A group of 13 tech leaders — including Nvidia’s Jensen Huang, Meta’s Mark Zuckerberg, and AMD’s Lisa Su — will now help shape US technology policy alongside David Sacks, the venture capitalist who spent the past several months as the Trump administration’s top voice on crypto and artificial intelligence.
Sacks Takes On New Advisory Post
Sacks has been named co-chair of the President’s Council of Advisors on Science and Technology, known as PCAST, a body that will issue formal recommendations to federal regulators across a range of tech industries.
His 130-day run as the White House’s crypto and AI czar has ended, but he isn’t walking away from policy work. According to reports, a senior adviser to US President Donald Trump said Sacks “will always be his crypto and AI czar” while the new role gives him a wider scope.
Other PCAST members include Oracle’s Larry Ellison, Dell Technologies’ Michael Dell, and venture capitalist Marc Andreessen of Andreessen Horowitz. The only member with a background rooted in crypto is Fred Ehrsam, co-founder of Coinbase and crypto investment firm Paradigm.
The council’s makeup leans heavily toward AI and enterprise technology. That signals where the group’s attention is likely to land.
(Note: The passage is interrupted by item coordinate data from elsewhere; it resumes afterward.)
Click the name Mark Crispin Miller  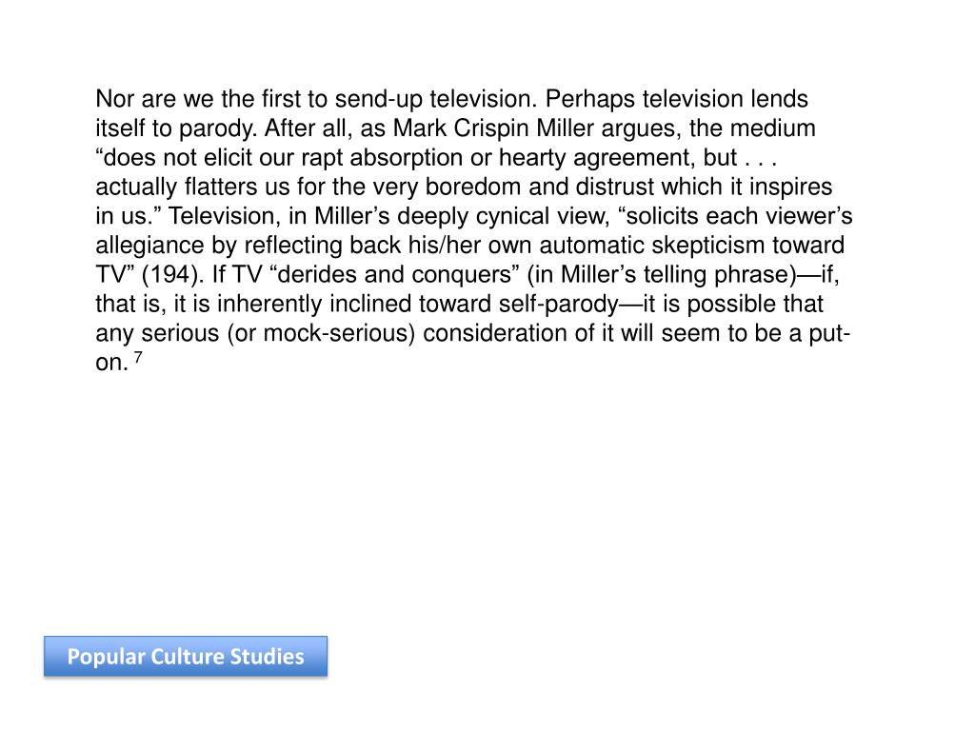(493, 128)
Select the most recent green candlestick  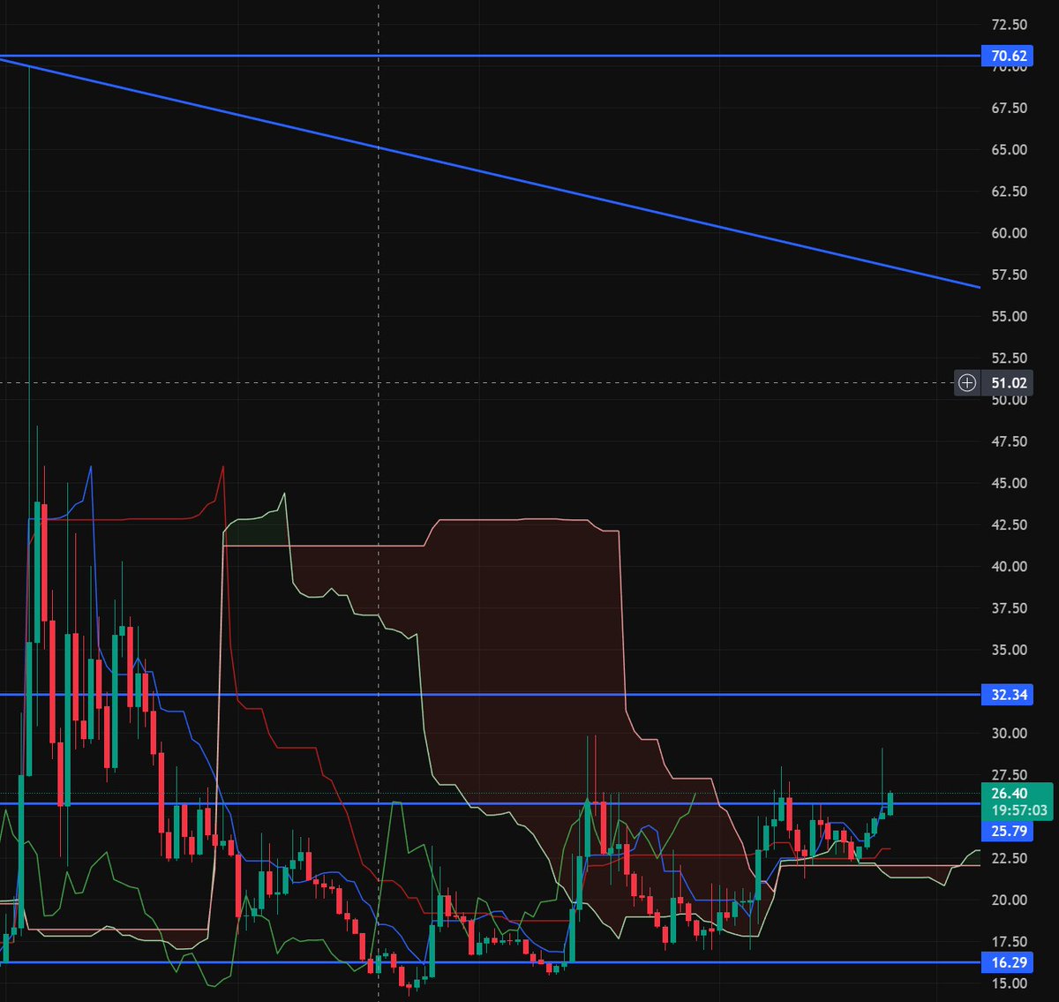point(891,803)
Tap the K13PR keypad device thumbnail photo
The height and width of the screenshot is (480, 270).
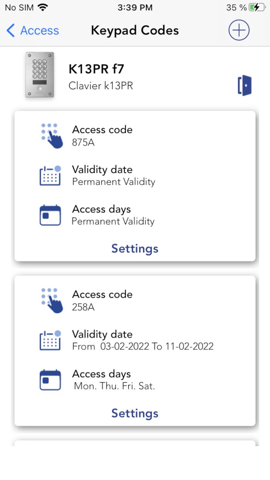point(39,75)
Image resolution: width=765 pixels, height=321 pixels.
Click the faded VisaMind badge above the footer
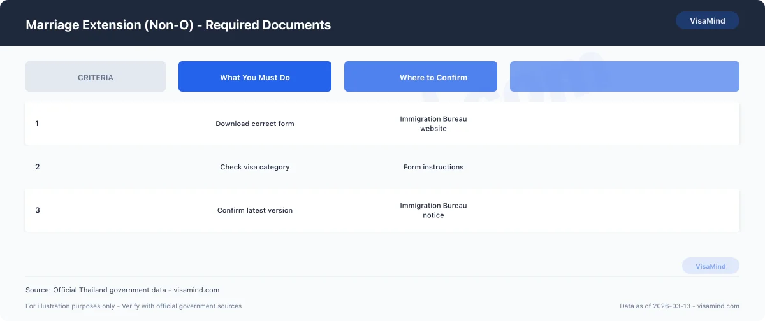710,266
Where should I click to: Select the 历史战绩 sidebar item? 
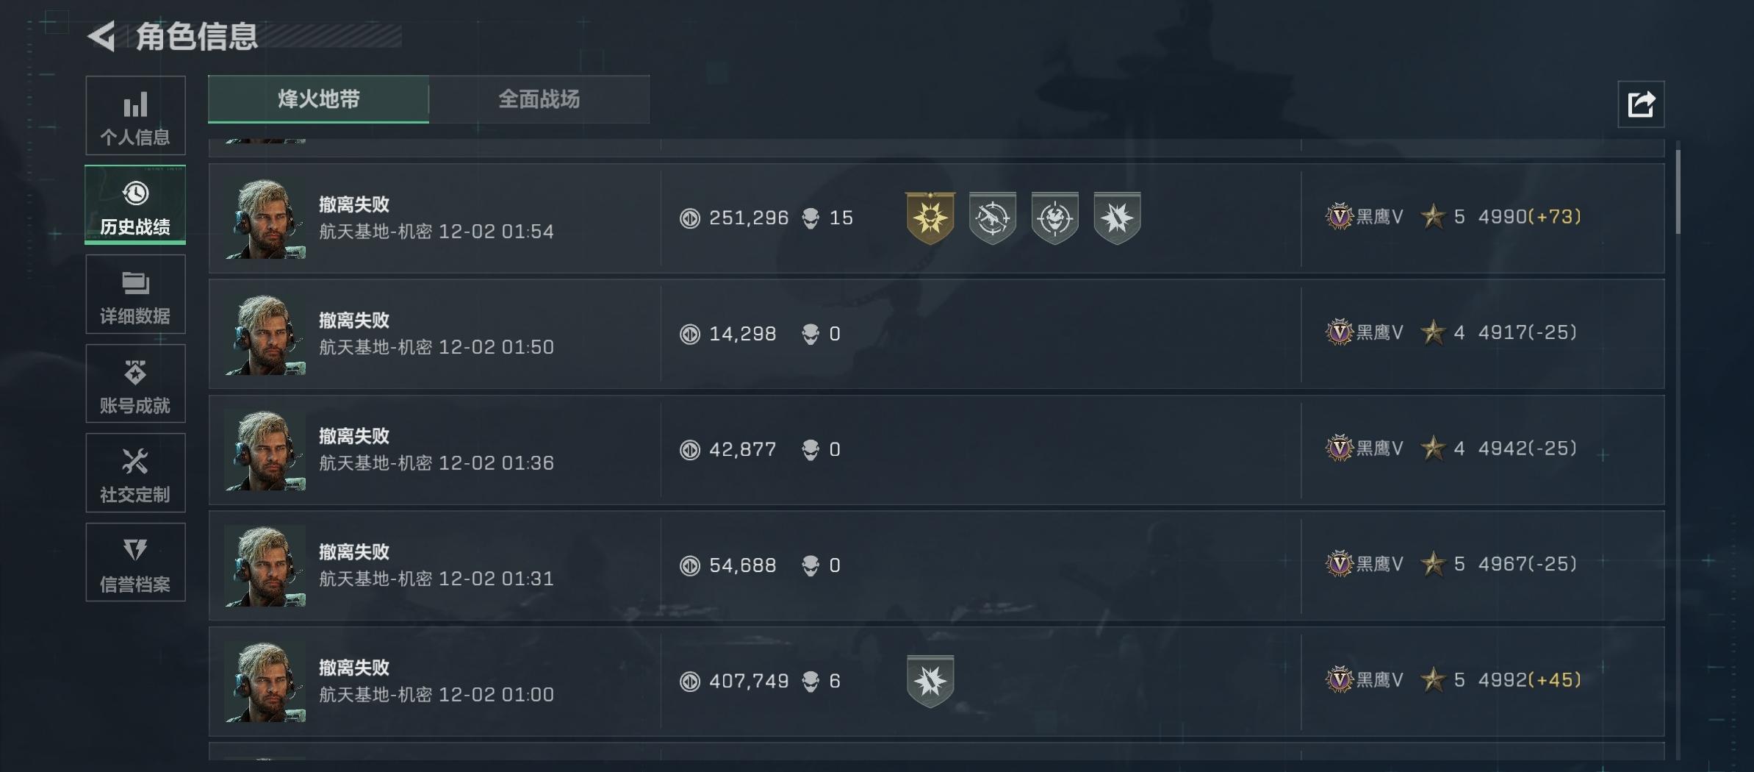pos(135,205)
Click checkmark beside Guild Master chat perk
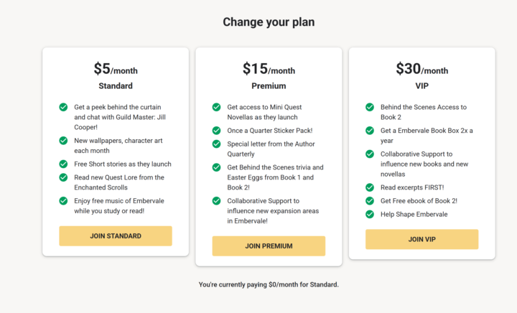This screenshot has height=313, width=517. pyautogui.click(x=64, y=107)
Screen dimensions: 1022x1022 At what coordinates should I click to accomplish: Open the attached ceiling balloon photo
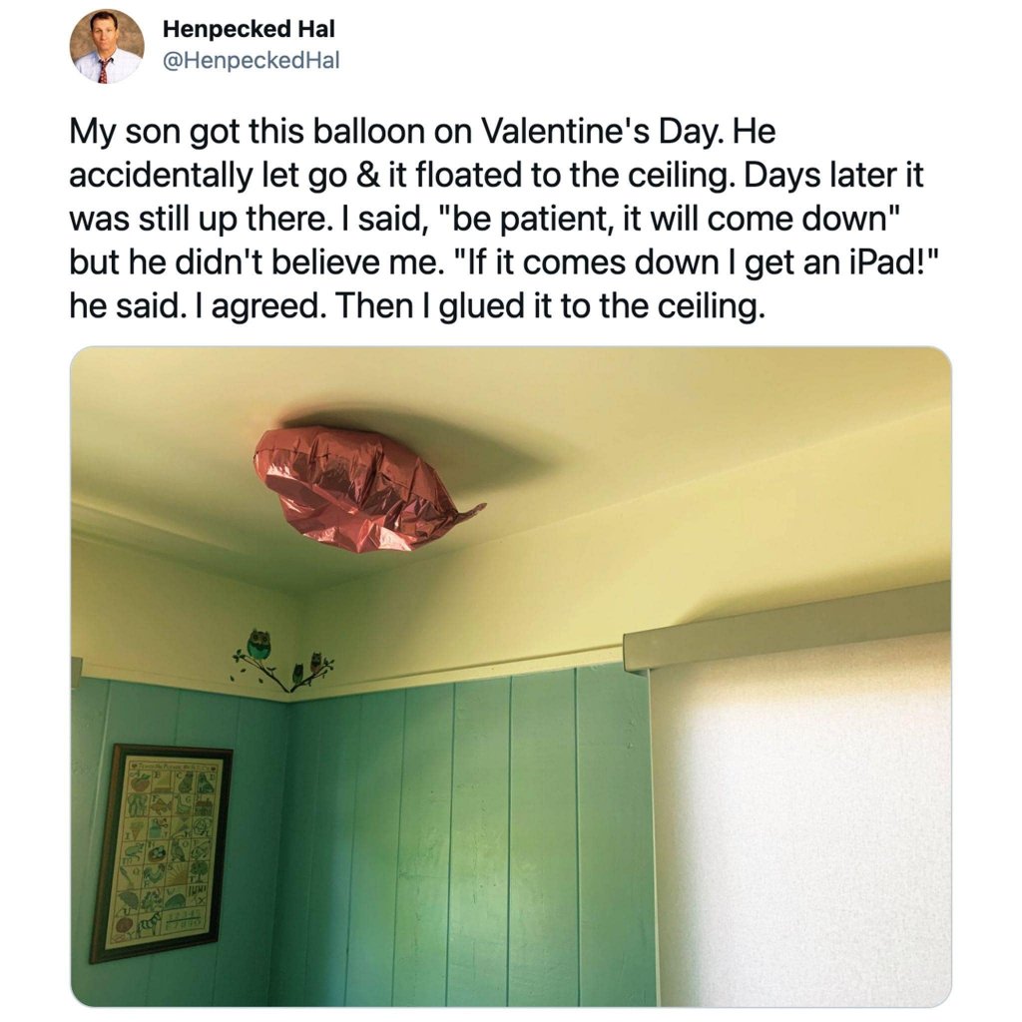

A Patchwork Problem At The Center Of PCAST’s Work
One of the first issues Sacks has flagged is the absence of a unified national approach to AI regulation. Speaking to Bloomberg, he pointed to a growing conflict between state-level rules. “You’ve got 50 different states regulating this in 50 different ways,” he said, calling it a compliance burden for companies trying to build and grow. Trump, he added, wants a single national framework — one rulebook that applies across all states.
Getting there won’t be simple. Federal efforts to override state technology laws have historically drawn resistance from both political parties, and AI regulation has become an increasingly charged topic across the country.
During his time as czar, Sacks led the President’s Working Group on Digital Asset Markets, which produced a 166-page report laying out how crypto markets should be regulated.
He also contributed to a national AI framework released on March 20, designed to support innovation in the workplace while protecting children and intellectual property.
Reports indicate he played a hand in advancing the GENIUS Act, a stablecoin-focused bill, and continues to back the CLARITY Act, a broader crypto market structure bill still working its way through Congress.
Sacks told Bloomberg that members of PCAST will study issues together before sending recommendations to regulators — a more deliberate, committee-style approach compared to his previous role, which was largely defined by direct access to the president and fast-moving policy decisions.